**Task objective**. Repeat the following entries exactly, excluding pictures.

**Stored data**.

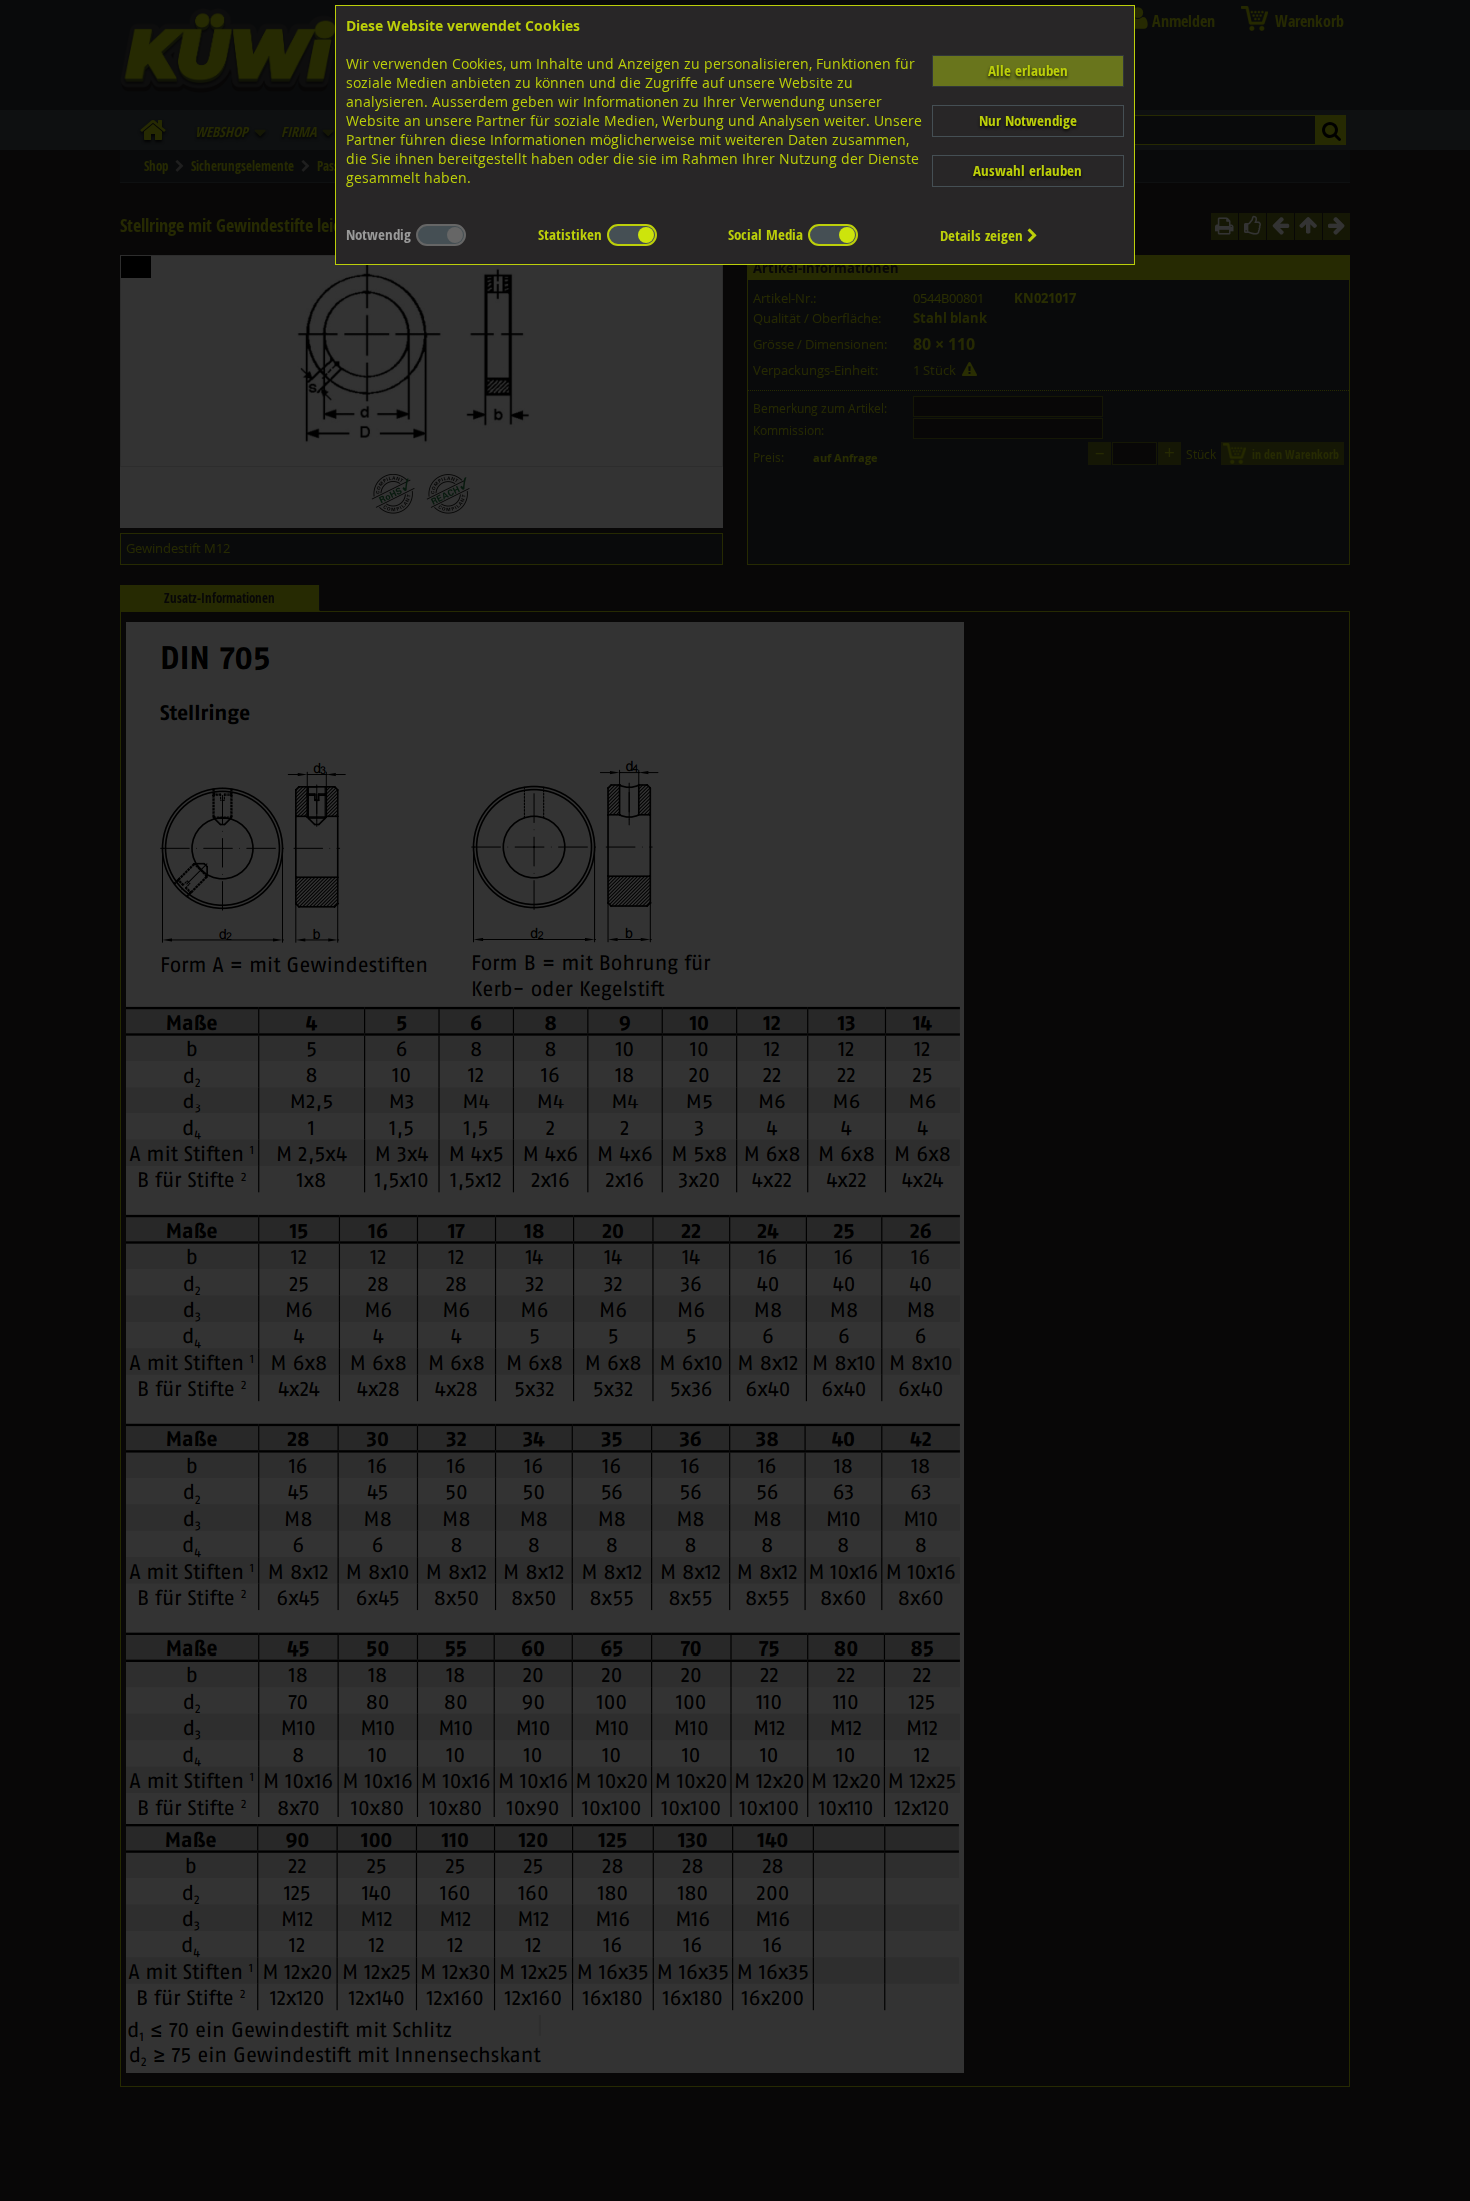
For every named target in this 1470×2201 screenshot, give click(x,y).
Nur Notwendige (1028, 120)
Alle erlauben (1028, 70)
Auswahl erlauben (1027, 170)
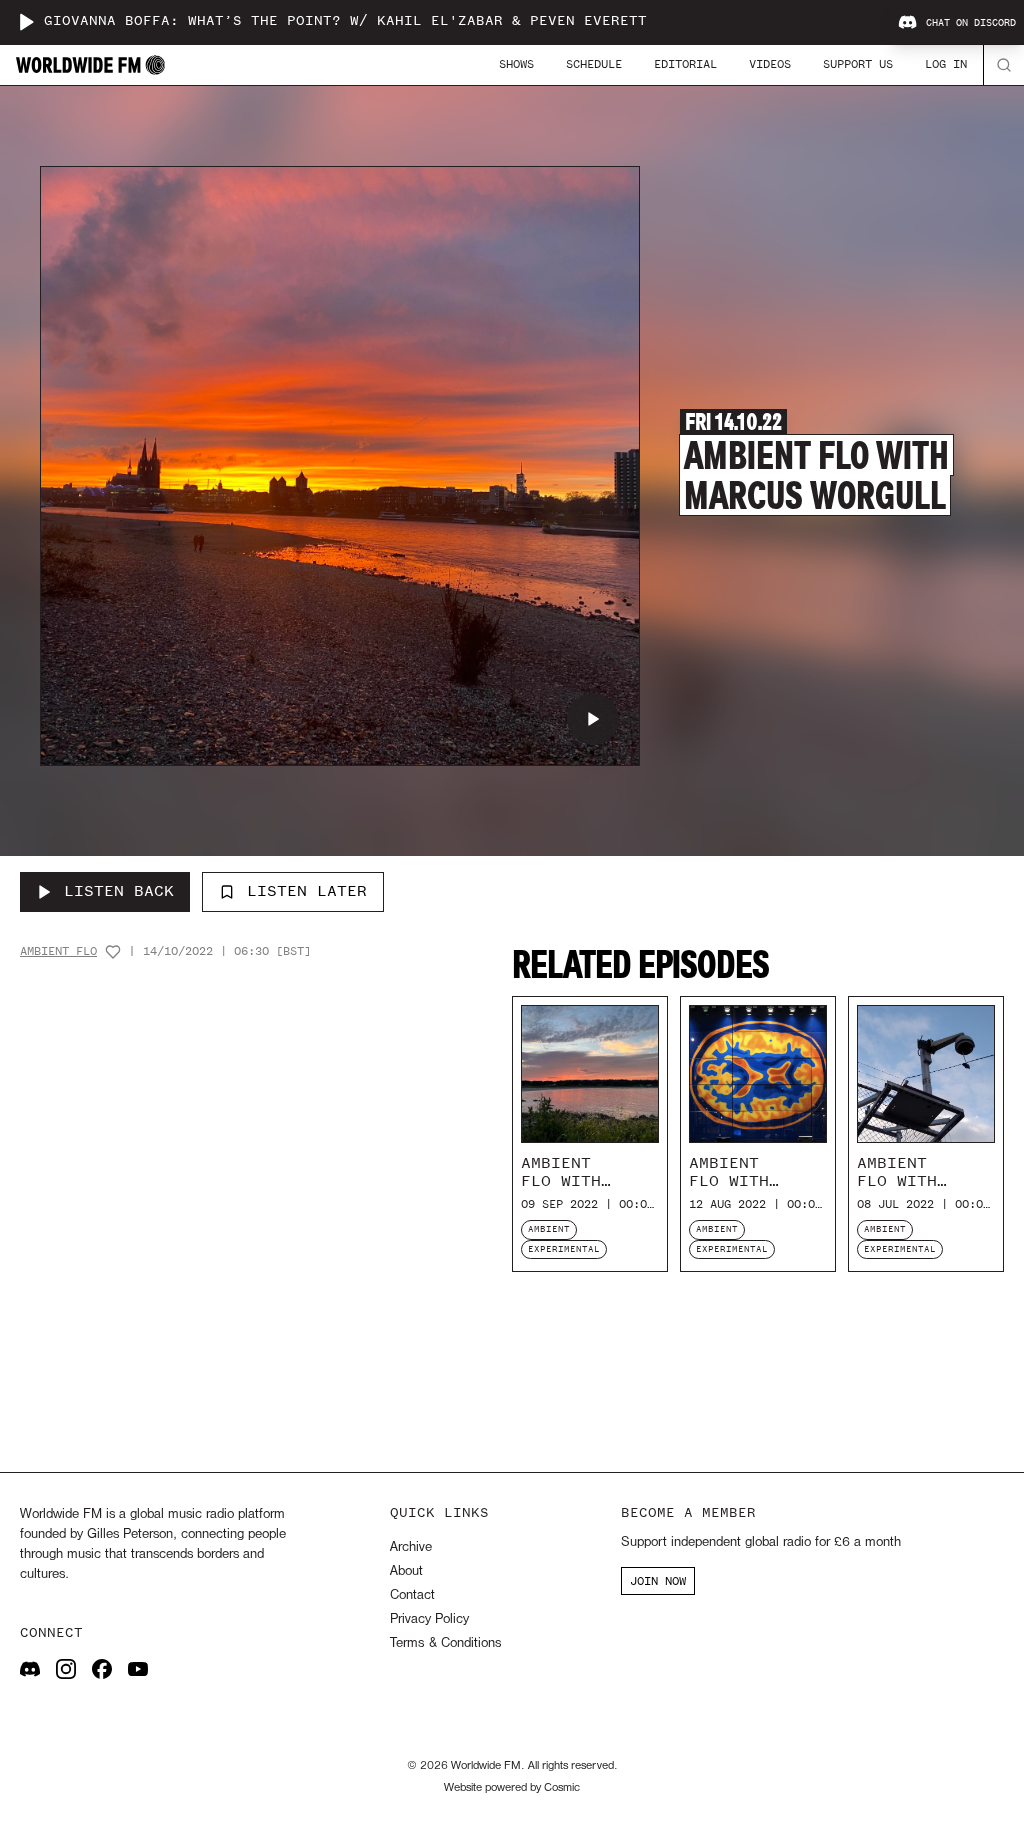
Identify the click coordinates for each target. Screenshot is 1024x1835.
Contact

**Answer space**.
For every named target in this 1470×2201 screenshot, give click(x,y).
Nur Notwendige (1028, 120)
Alle erlauben (1028, 70)
Auswahl erlauben (1027, 170)
Identify the click coordinates for each target. Screenshot is 1024x1835.
Contact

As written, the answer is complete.